Problem requirements =>
Please go line by line through the material and copy each one containing the word "Seguramente".

┌────────

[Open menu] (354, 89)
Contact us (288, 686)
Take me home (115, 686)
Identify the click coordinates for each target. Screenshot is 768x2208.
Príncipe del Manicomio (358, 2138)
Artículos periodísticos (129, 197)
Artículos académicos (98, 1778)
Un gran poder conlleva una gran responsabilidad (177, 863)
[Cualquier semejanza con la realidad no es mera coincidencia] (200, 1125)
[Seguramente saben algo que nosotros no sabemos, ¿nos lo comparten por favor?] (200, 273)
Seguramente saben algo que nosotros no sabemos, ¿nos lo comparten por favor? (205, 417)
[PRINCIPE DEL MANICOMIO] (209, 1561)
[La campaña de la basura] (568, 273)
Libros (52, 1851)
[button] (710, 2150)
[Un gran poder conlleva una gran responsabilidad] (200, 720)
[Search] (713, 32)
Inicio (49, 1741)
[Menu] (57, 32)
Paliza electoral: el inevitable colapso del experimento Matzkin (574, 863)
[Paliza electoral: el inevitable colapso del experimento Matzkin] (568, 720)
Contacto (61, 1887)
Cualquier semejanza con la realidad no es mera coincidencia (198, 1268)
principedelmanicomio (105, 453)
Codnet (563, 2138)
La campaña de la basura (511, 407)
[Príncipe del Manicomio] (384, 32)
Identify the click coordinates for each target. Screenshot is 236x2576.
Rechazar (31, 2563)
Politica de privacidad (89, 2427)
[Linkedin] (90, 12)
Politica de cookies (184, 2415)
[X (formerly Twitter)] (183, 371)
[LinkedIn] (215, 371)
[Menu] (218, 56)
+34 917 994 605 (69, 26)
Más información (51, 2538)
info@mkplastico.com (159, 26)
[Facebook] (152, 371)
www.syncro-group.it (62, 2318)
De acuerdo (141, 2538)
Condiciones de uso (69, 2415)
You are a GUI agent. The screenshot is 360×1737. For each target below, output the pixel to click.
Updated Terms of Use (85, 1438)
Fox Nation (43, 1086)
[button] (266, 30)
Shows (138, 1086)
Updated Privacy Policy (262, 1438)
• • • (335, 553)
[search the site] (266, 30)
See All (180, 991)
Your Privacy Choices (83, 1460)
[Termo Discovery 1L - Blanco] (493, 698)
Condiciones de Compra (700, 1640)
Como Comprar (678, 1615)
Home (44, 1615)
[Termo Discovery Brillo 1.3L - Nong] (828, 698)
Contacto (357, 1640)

└────────

Response area =>
[Seguramente saben algo que nosotros no sabemos, ¿nos lo comparten por favor?] (200, 273)
Seguramente saben algo que nosotros no sabemos, ¿nos lo comparten por favor? (205, 417)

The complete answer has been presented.